Source excerpt ▸
# Sandblast or dip a frame for painting?



## Velostigmat

My Hawthorne has been repainted in the past, no trace of the original paint job remains. Am I better off to have my frame sandblasted, media blasted, or chemically dipped? 

Any thoughts?

Thanks!


----------



## Herman

All will work,sandblasting is probably the cheapest but is a little more harsher than media blasting,dipping will actually remove any rust inside where blasting can't reach


----------



## Velostigmat

How would I reseal the inside of the frame after dipping? Slosh some of that automotive gas tank sealer maybe?


----------



## partsguy

I have handsanded and it is smooth as silk afterwords. I thought about rust proofing the inside, but didn't know how.


----------



## Herman

That gas tank sealer might work,maybe rustoleum primer paint thinned down,oil?. Remember when they left the factory they were probably bare metal inside.


----------



## jpratt2

Try JP Weigle's Framesaver...absolutely the best.
http://www.bikeman.com/LU7500.html?...utm_medium=GoogleBase&utm_campaign=GoogleBase


----------



## Bozman

I just chemically stripped down my Westfield Compax. Easy can do for a home paint stripper kit. BE CAREFUL as you are dealing with caustic material, use at your own risk!

You will need the following: 

1. Plastic tub big enough to fit your frame submerged. 
2. Enough water to submerge fill the tub to cover your bike 5-10 gallons
3. 1 Can of Lye or Crystal Drano
4. Safety Equipment: Proper Chemical Resistant Gloves, Goggles/Face Shield old clothes/chemical apron
5. Running water to wash off any spill
6. Wire Brushes 

Fill the tub with water to submerge your parts. Add Drano. Use protective gear and lower the parts into the bath and leave overnight 8-12 hours. Paint just sluffs off with wire brush and a hose. 

Any residual paint just leave the part in the bath for another couple of hours and repeat rinse and wire brush trick.

To dispose of the paint/draino mixture strain mixture through old cloth t shirts to catch the paint. Dispose of the now paint soaked t shirts in the trash and pour the Draino water down the sink to clean your pipes.

As I warned before, this method deals with caustic chemicals so use it at your own risk. I stripped my entire Columbia Compax in one day for about $30.


----------



## JLarkin

Great technique.  I might try this on a smaller scale.  I can get a fully dressed bike sandblasted for $40 so it's not worth the setup and cleanup for me.


----------



## RiverCityCyclist

I had a 64 Traveler stripped (chemically) then cad plated before powder coat this prevents any future rust problems when it is all done I'll post some befores and afters. I got the frame back from coat taday matter of fact and it looks beautiful.


----------



## ChadB

All I did to strip my bikes was get a couple cans of aircraft stripper 
(the paint remover, not a naughty stewardess) from the auto parts store, put on some gloves and a long sleeved shirt, and spray the frame, let it sit a few minutes, then take off the paint with a wire brush. That stuff takes the paint right off, and if there's any rust, use the same wire brush and some naval jelly.


----------

Records shown ▸
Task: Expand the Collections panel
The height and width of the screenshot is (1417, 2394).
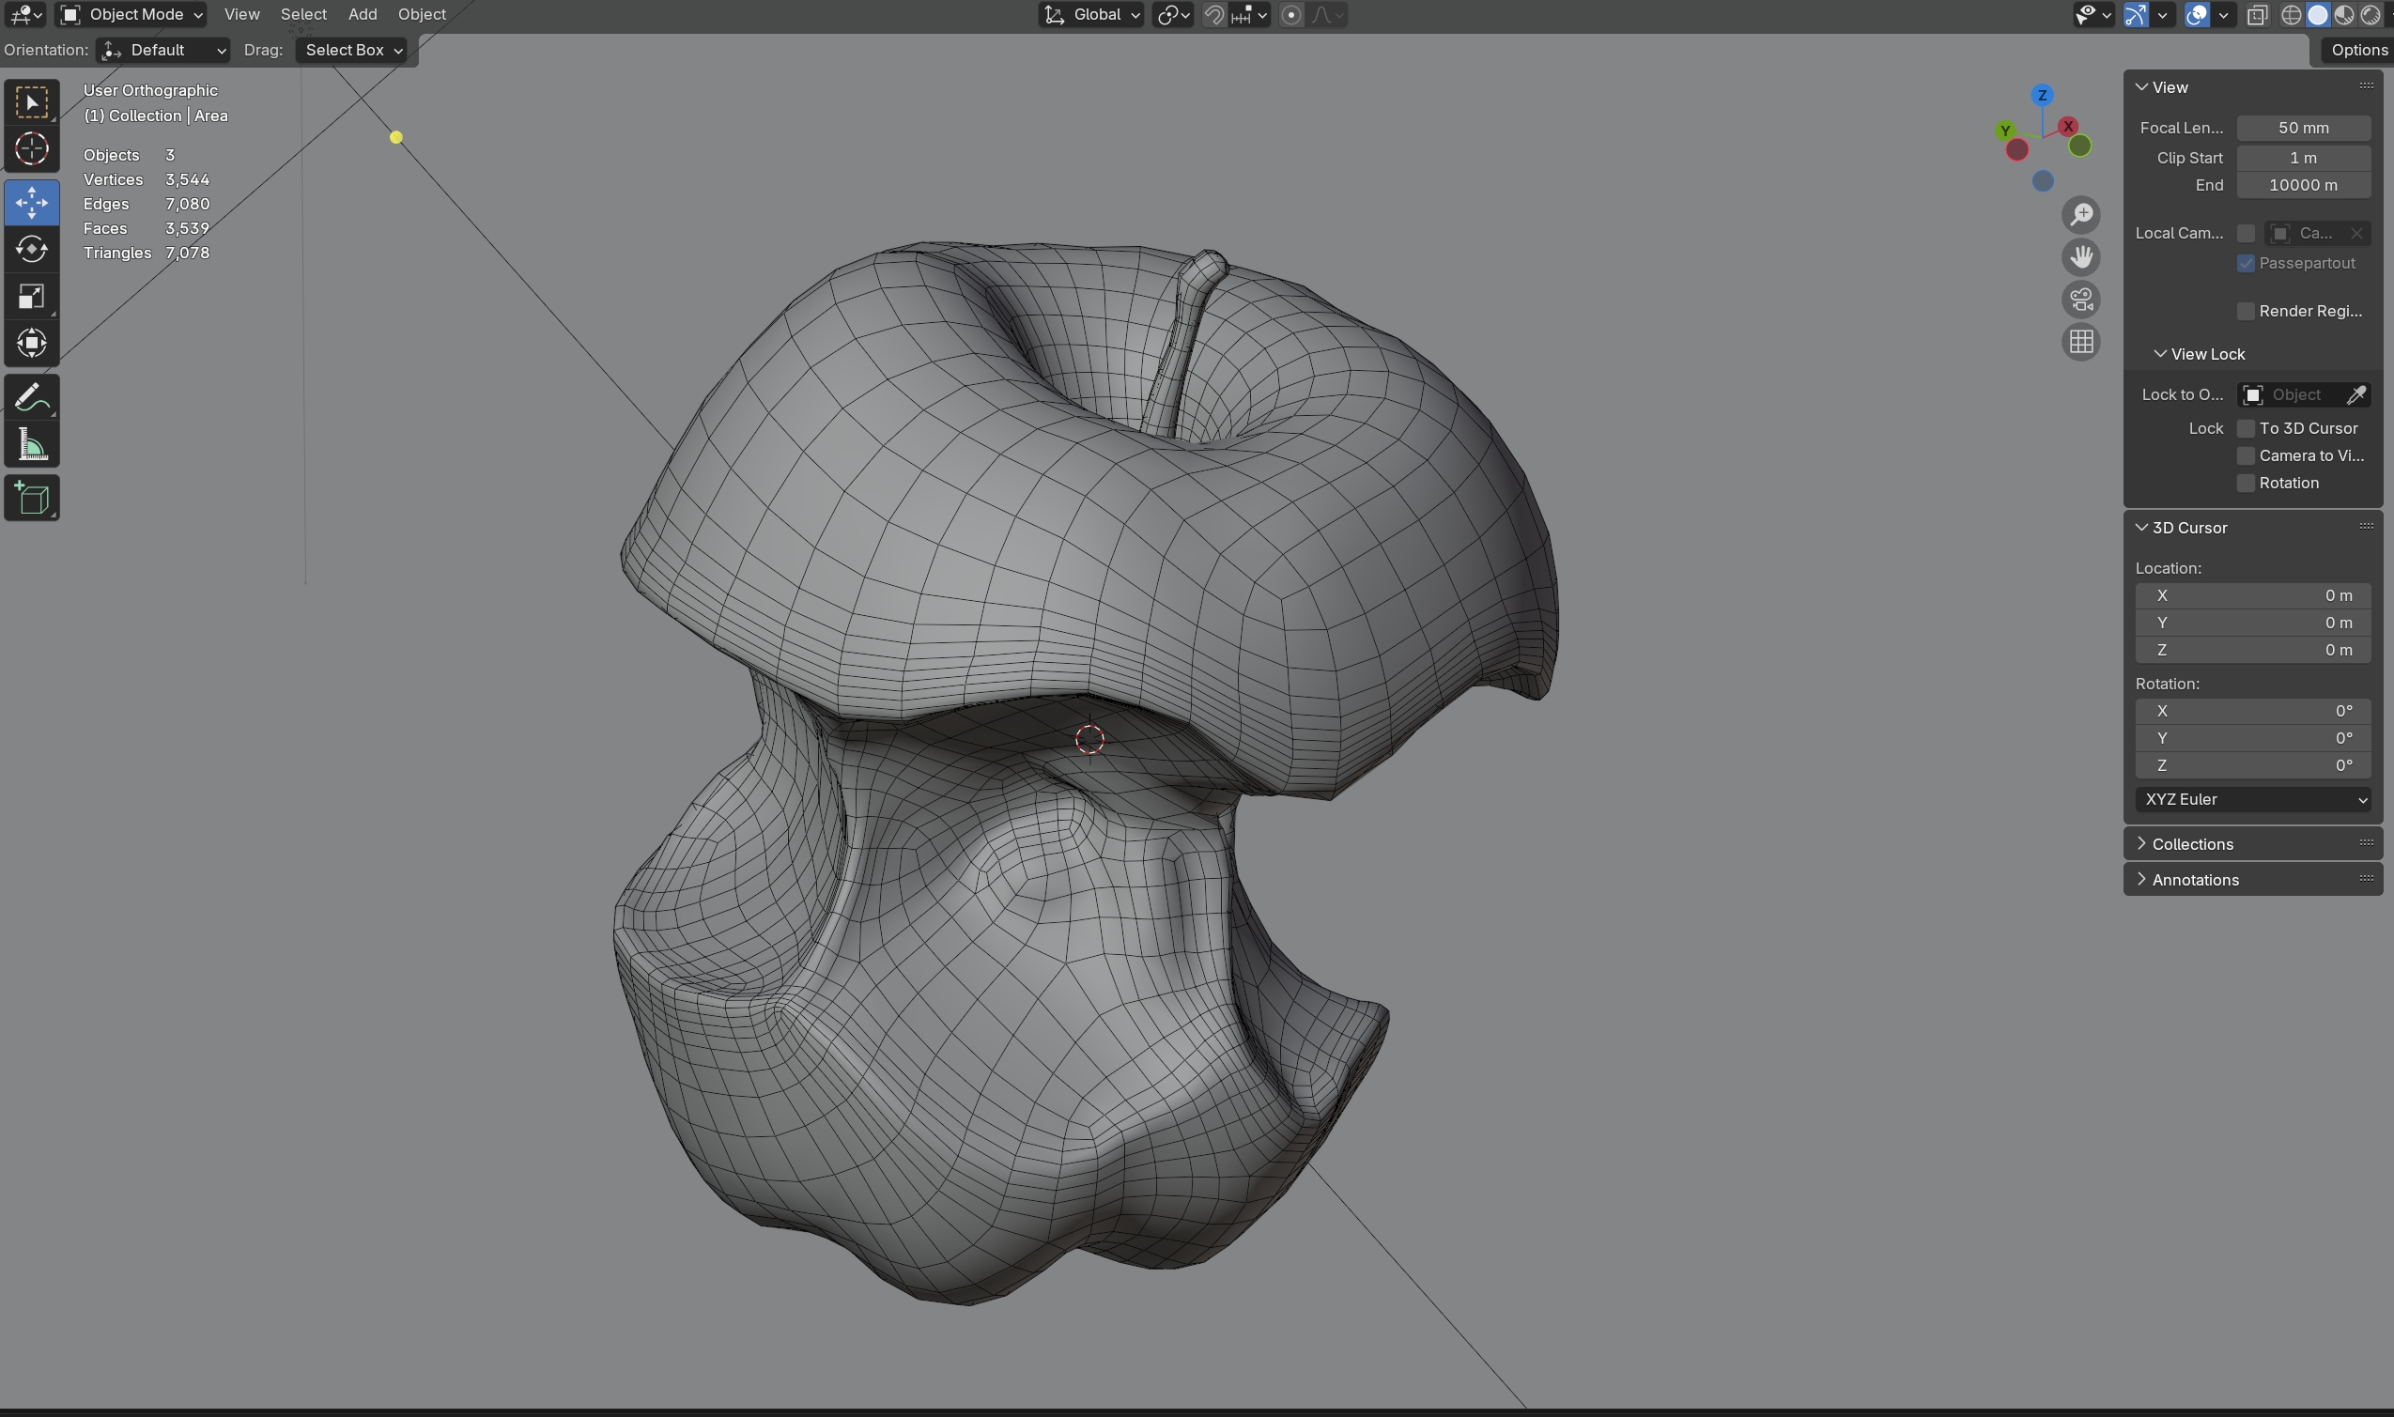Action: (2192, 844)
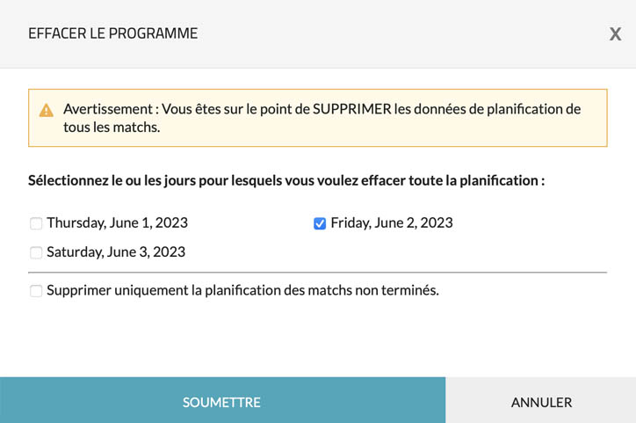Viewport: 636px width, 423px height.
Task: Click the "tous les matchs." warning line
Action: pos(112,128)
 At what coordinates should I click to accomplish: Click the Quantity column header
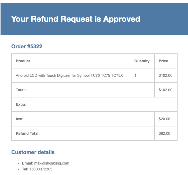point(142,61)
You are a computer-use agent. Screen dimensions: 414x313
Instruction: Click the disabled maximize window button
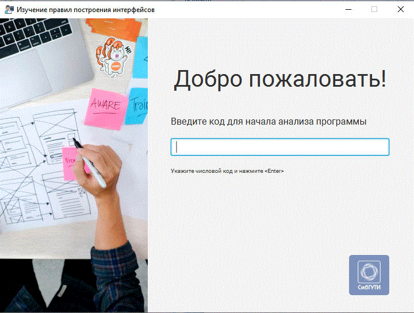coord(374,10)
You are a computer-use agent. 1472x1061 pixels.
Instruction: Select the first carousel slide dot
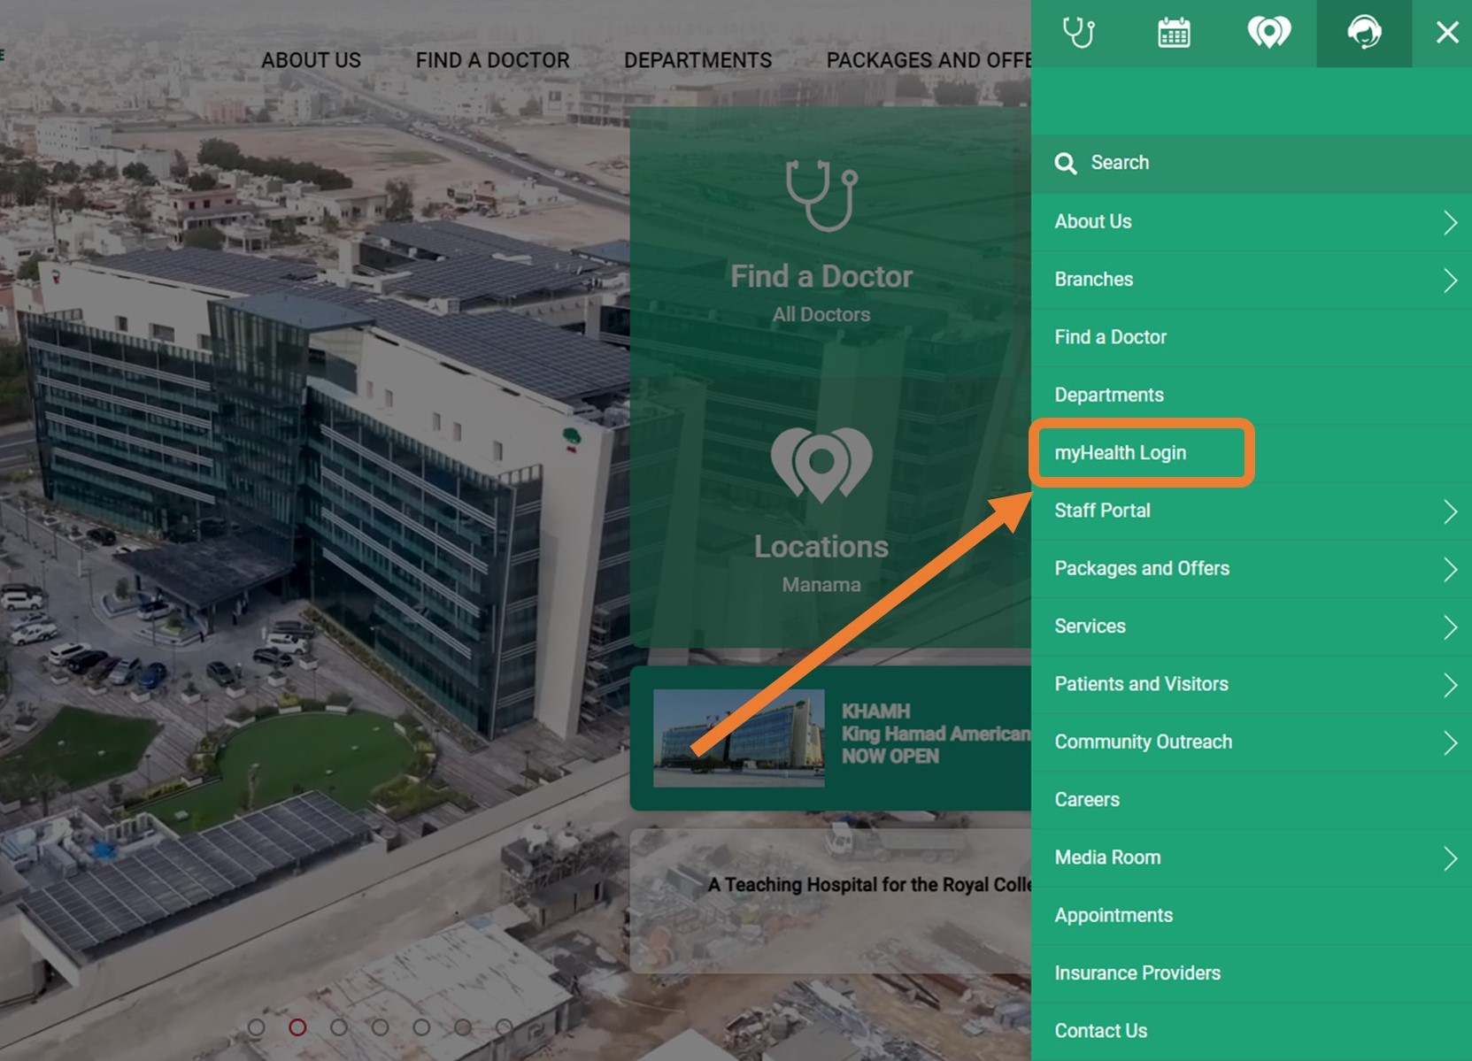(257, 1027)
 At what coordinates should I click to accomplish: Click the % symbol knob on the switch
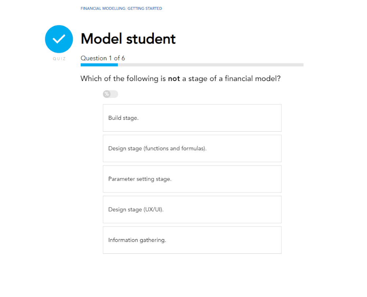107,94
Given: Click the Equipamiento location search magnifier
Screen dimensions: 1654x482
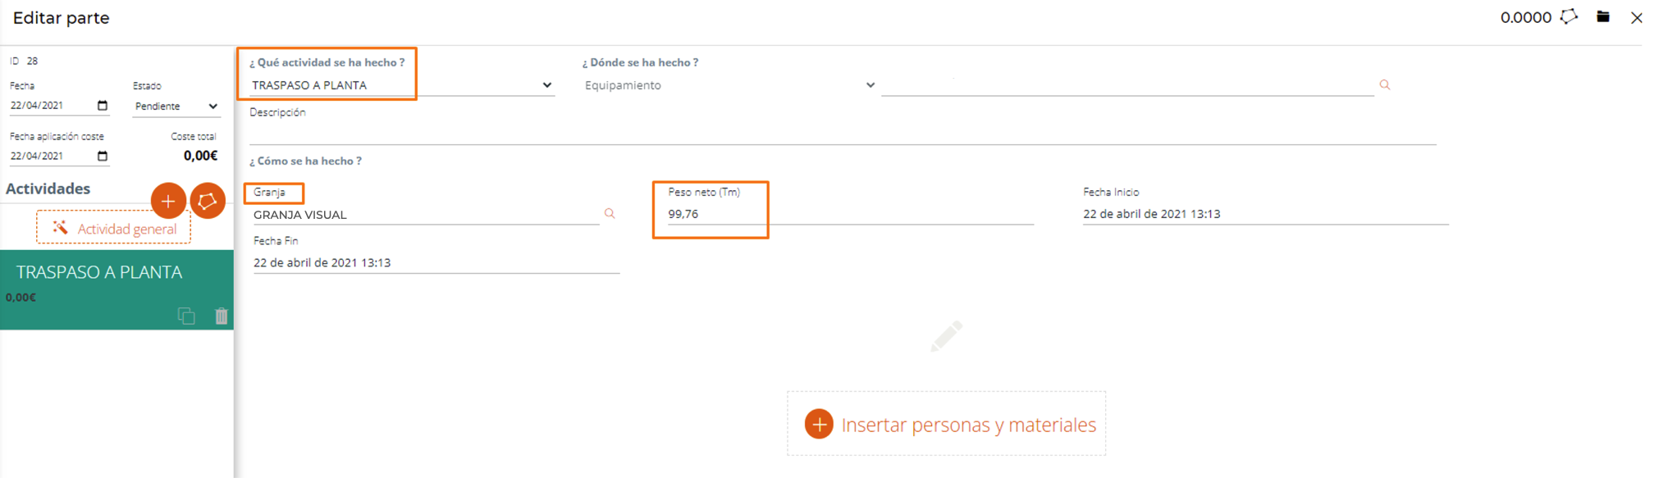Looking at the screenshot, I should coord(1385,85).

The task ▸
Answer these from the frame-stripping thread:
(a) In the first reply, what does dipping do that blasting can't?
(b) What price does JLarkin give for having a fully dressed bike sandblasted?
(c) What was done to the 64 Traveler after it was chemically stripped and before powder coat?

Full output ▸
(a) Dipping removes any rust inside the frame, where blasting can't reach.
(b) $40.
(c) It was cad plated.